A 13-member team assembled by the Department of Marine Resources will take a final look at the proposed management plan on Jan. 7, before sending it on to the Legislature’s Committee on Marine Resources for additional comment. The rockweed harvest is one of about 20 marine fisheries or industries the department plans to review for possible regulation and oversight.
The team, drawn from the marine resources department, researchers, academics, harvesters, processors and conservationists, has worked on the draft plan for about six months.
According to the draft document, the plan is designed to provide recommendations – but not regulations – for long-term management of rockweed harvesting.
Rockweed – a species of seaweed known as Ascophyllum nodosum – has become more marketable in recent years, in part because of new uses for the resource.
The purpose of the 51-page plan is to familiarize residents with the fishery and to outline guidelines for harvesting that will support the long-term health and sustainability of rockweed as a fisheries resource, said Linda Mercer, a member of the management team and director of the Bureau of Marine Science.
Currently, rockweed harvesters in Maine must be licensed, but there is no limit on where or how much they may cut, rake or remove rockweed with certain types of mechanical harvesting.
Only the Cobscook Bay Rockweed Management Area in the Eastport-Lubec area is off limits, and under the plan it would remain protected, Mercer said.
Other conservation and research areas could be protected, but the plan does not designate where those might be, and establishment of such zones is outside the team’s authority, she said. Even specific recommendations for such areas would take at least six months to complete, Mercer said.
In the past, regulation of rockweed harvesting has largely been limited to licensing by the state, a range of federal and interstate agreements and rules, some colonial-era ownership laws and the commitment of harvesters to preserve the resource, Mercer said.
“Rockweed is important food, shelter and spawning habitat for a lot of species in Maine,” said Laura Minich Zitske, a wildlife ecologist with the Maine Audubon Society. “It’s not just a resource for us to extract and use … it’s an essential part of the ecosystem.”
Morse, who has been harvesting seaweed for more than 40 years and now is one of the larger Maine-based processors, said the harvesters and industry already have managed the fishery well.

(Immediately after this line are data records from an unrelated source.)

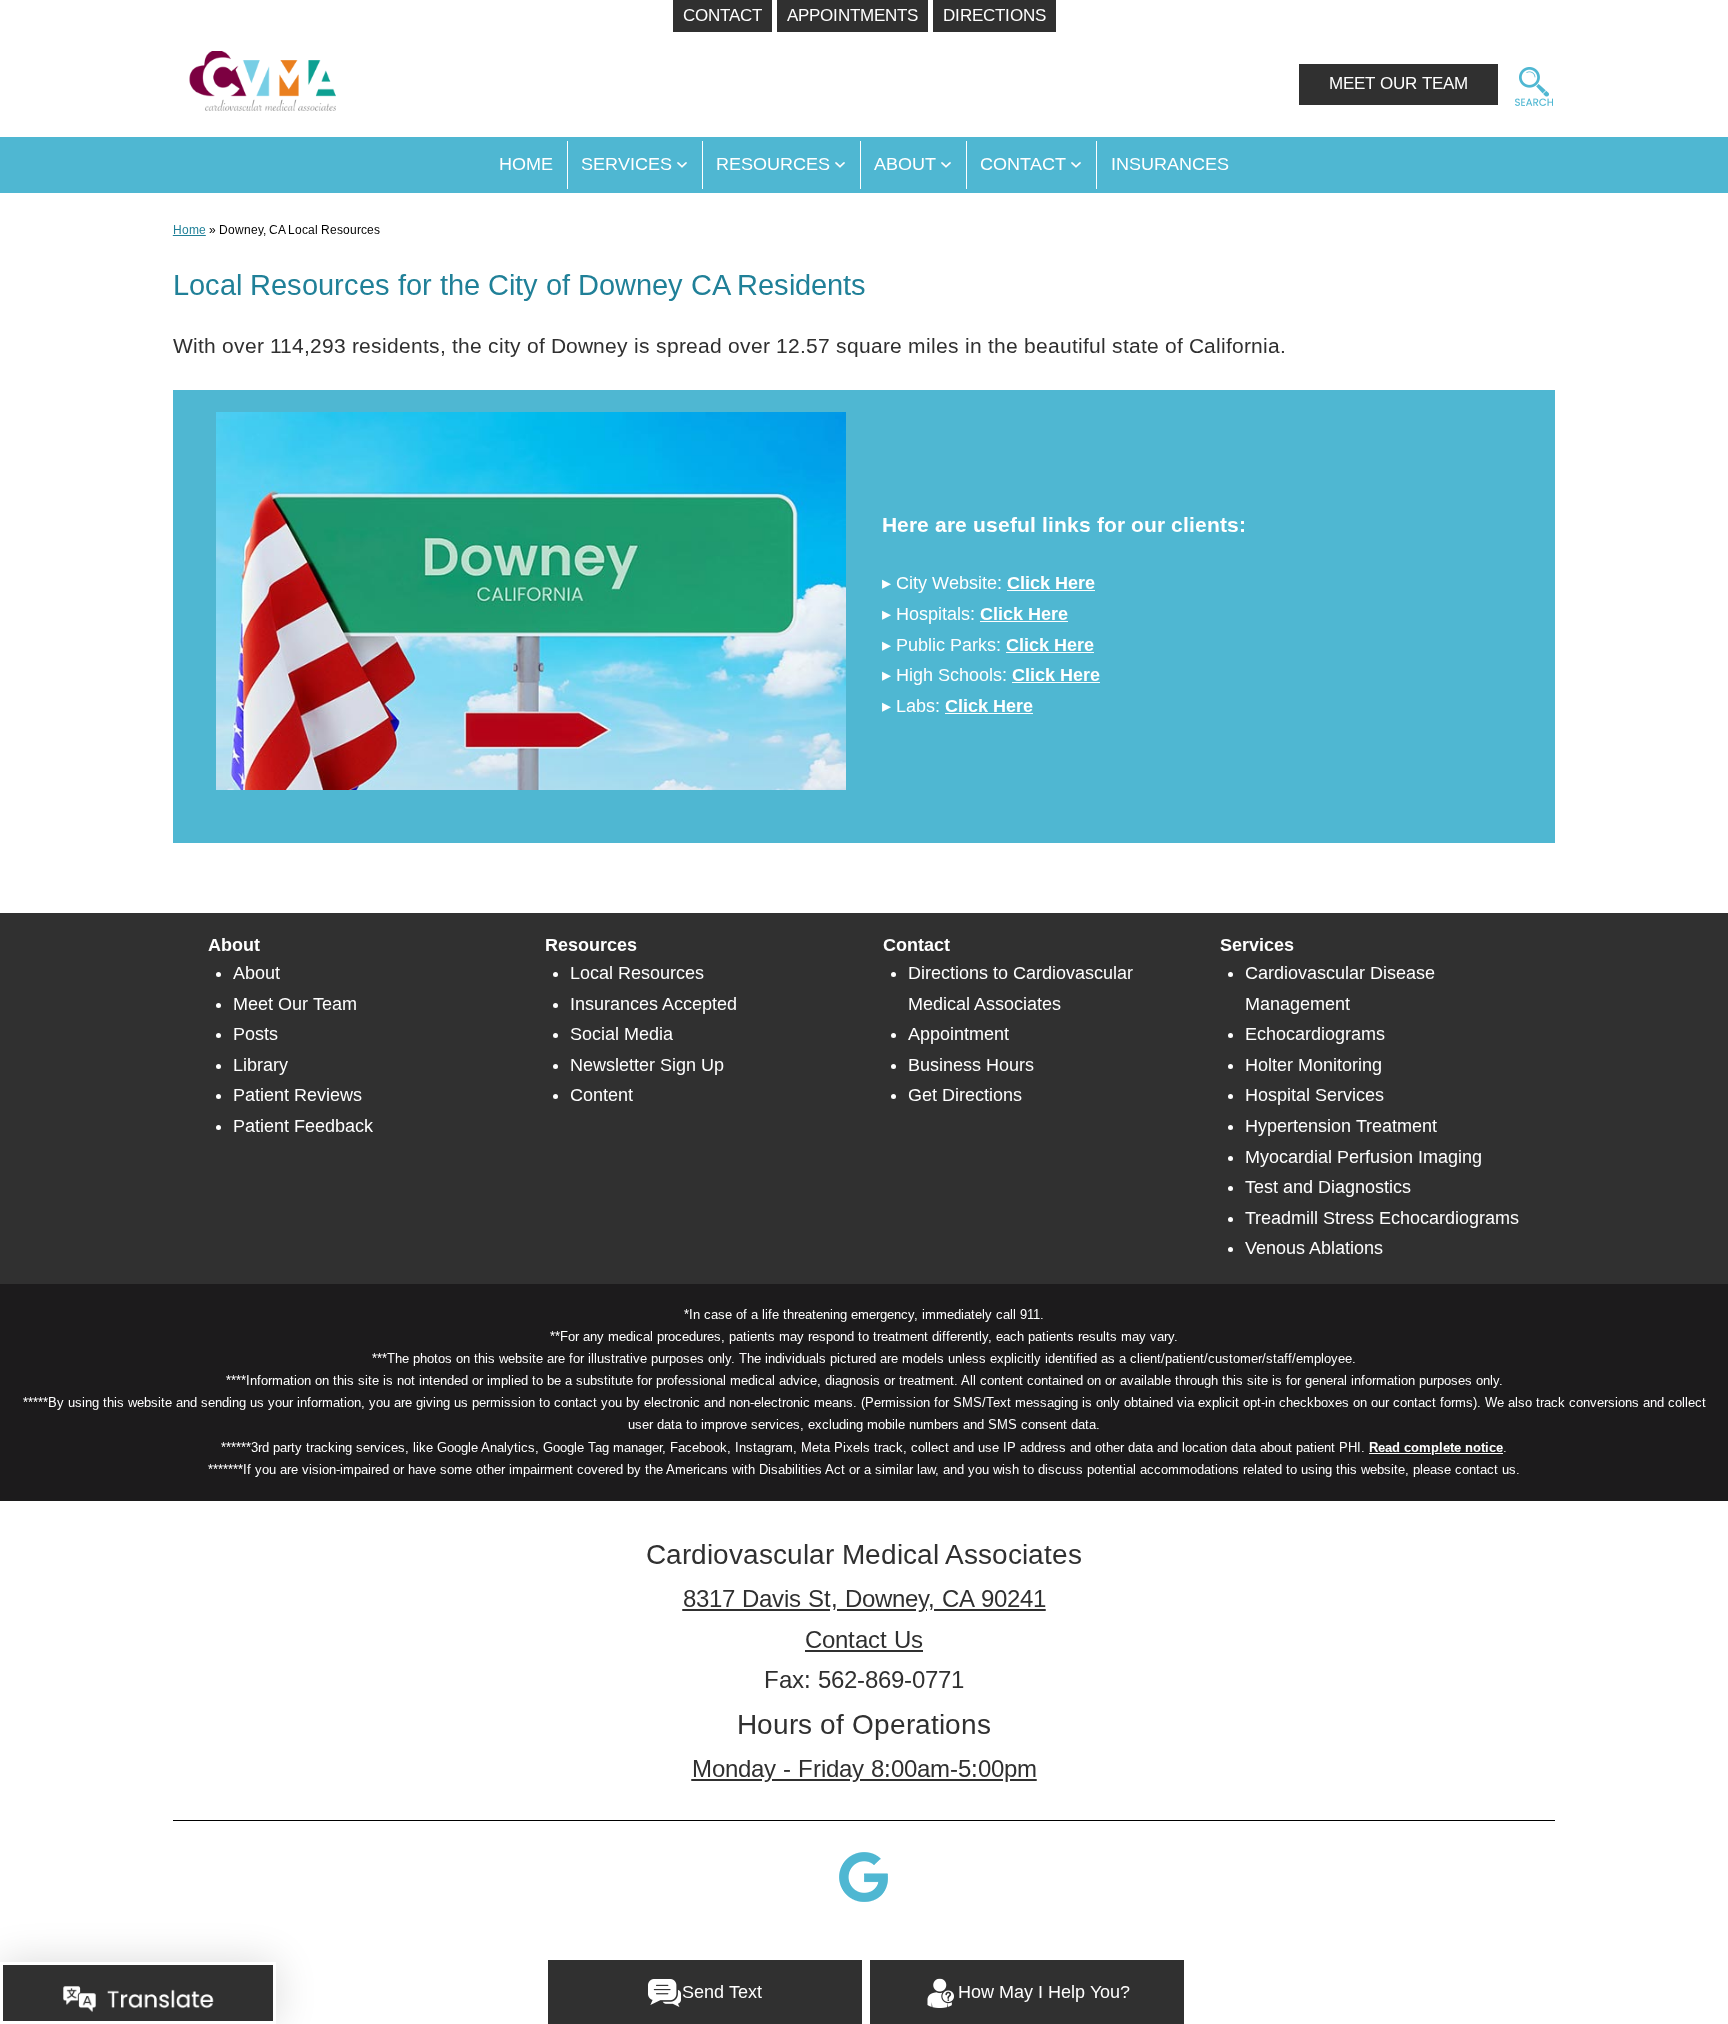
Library (260, 1065)
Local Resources (637, 973)
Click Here (1051, 583)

“We have 30 percent more (seaweed) than when I started back in the ’70s,” Morse said.
But rockweed and other seaweed fisheries are likely to attract more interest as the future of Maine’s dominant fisheries, including the more than $300 million per year lobster harvest, becomes less certain due to changing seawater temperatures, salinity, disease and erratic weather conditions in the Gulf of Maine.
To respond to that growth will require a strong knowledge base and prudent management, industry and state officials agreed.

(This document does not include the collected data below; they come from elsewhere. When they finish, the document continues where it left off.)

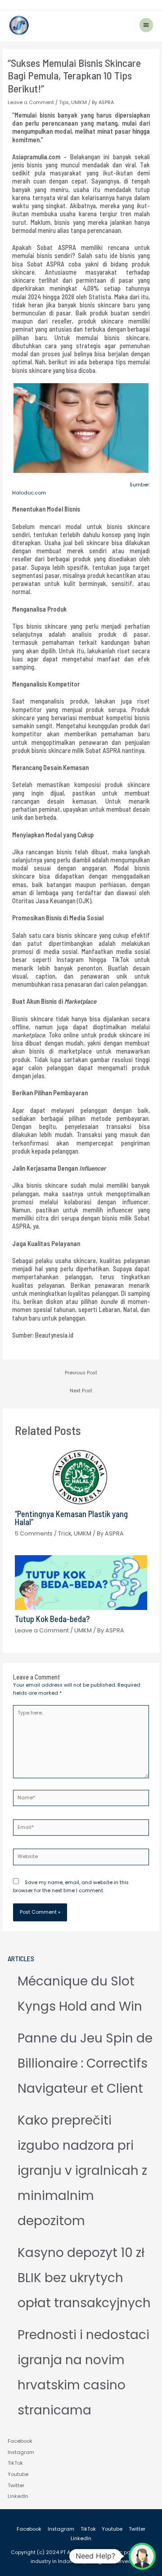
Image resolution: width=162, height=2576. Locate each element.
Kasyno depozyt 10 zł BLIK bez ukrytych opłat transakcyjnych (84, 2278)
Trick (64, 1533)
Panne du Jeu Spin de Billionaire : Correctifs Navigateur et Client (85, 2063)
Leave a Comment (31, 102)
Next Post (81, 1390)
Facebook (20, 2441)
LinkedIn (18, 2496)
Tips (64, 102)
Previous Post (81, 1372)
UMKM (79, 102)
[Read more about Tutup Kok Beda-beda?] (81, 1582)
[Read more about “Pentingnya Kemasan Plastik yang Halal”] (81, 1477)
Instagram (21, 2452)
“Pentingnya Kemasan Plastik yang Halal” (71, 1518)
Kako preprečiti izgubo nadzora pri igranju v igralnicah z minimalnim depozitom (82, 2171)
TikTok (15, 2463)
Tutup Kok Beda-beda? (52, 1619)
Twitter (16, 2485)
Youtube (18, 2474)
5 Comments (34, 1533)
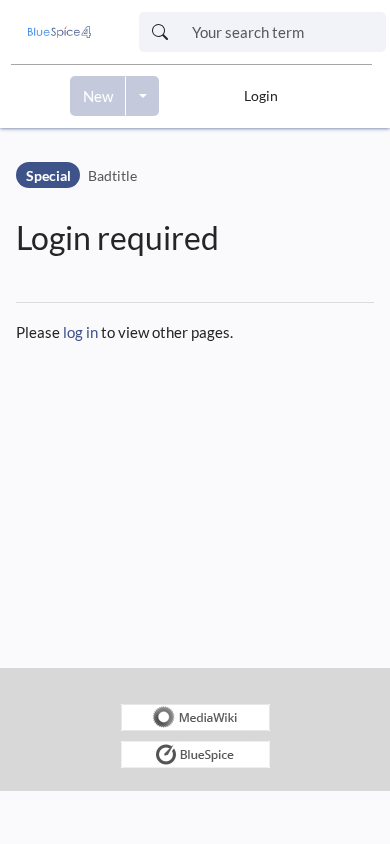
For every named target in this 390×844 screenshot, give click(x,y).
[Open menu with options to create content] (142, 96)
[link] (59, 32)
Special (48, 175)
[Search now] (159, 32)
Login (261, 95)
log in (80, 332)
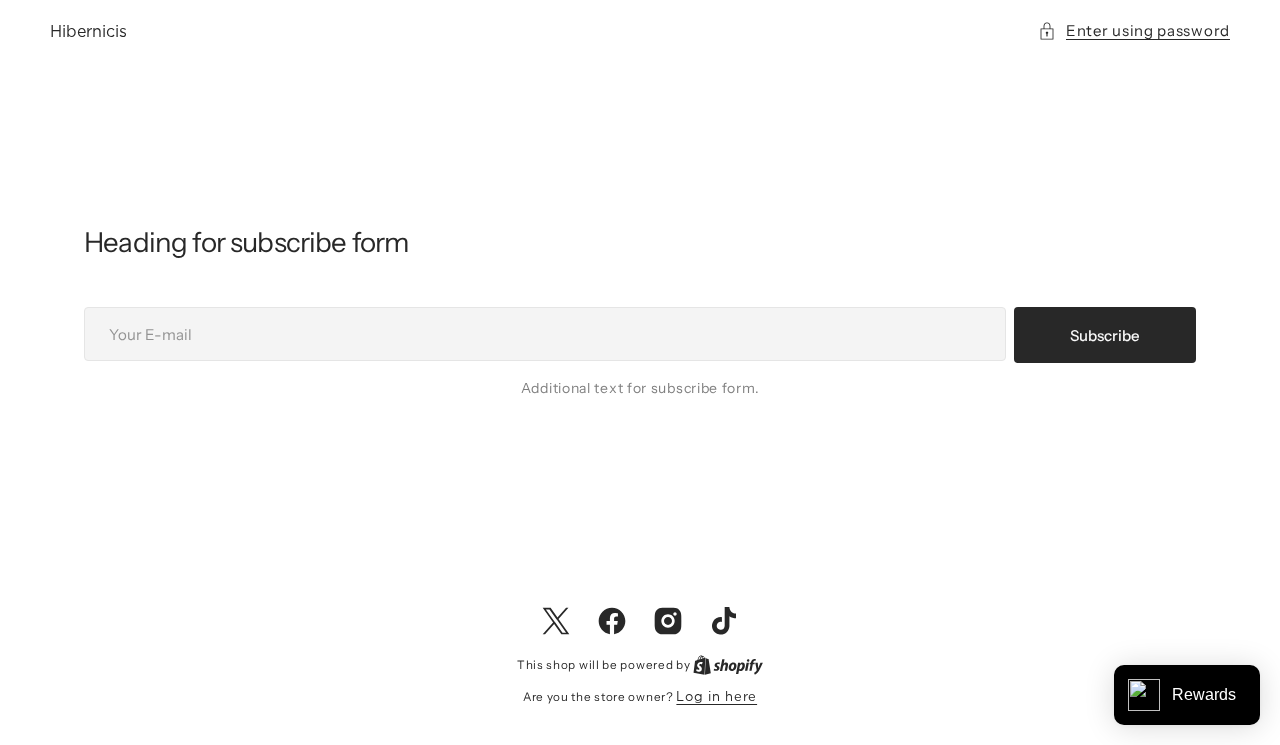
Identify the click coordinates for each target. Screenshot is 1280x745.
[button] (1134, 30)
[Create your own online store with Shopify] (728, 664)
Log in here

Some unanswered questions about rockweed are being explored under a nearly $100,000 state grant to the Maine Maritime Academy.
The money will fund research into which organisms feed on two species of rockweed and how they fit into and contribute to the near-shore food web and the ecosystem as a whole, said project director Jessica Muhlin, associate professor of marine biology at MMA.
The research will focus on the times and places rockweed undergoes reproduction, Muhlin said.
Because the reproductive processes take place outside the organisms rather than within, a huge amount of material – eggs, sperm, fertilized eggs and mucilage – is spewed into the water and serves as food for some of the estimated 150 species of animals that live in or rely on the canopy of rockweed, she said.
The research will track when and where that material travels within the larger food web, Muhlin said.
It may offer clues to understanding of rockweed that now are lacking but sorely needed to avoid trouble in these intertidal-zone species before it starts.
“They’re not imperiled but they’re ecologically very important,” Muhlin said.
“It’s a wonderful renewable resource,” said Zitske, the Audubon ecologist. “But like anything, I’m glad there’s a management plan that people are thinking about for it.”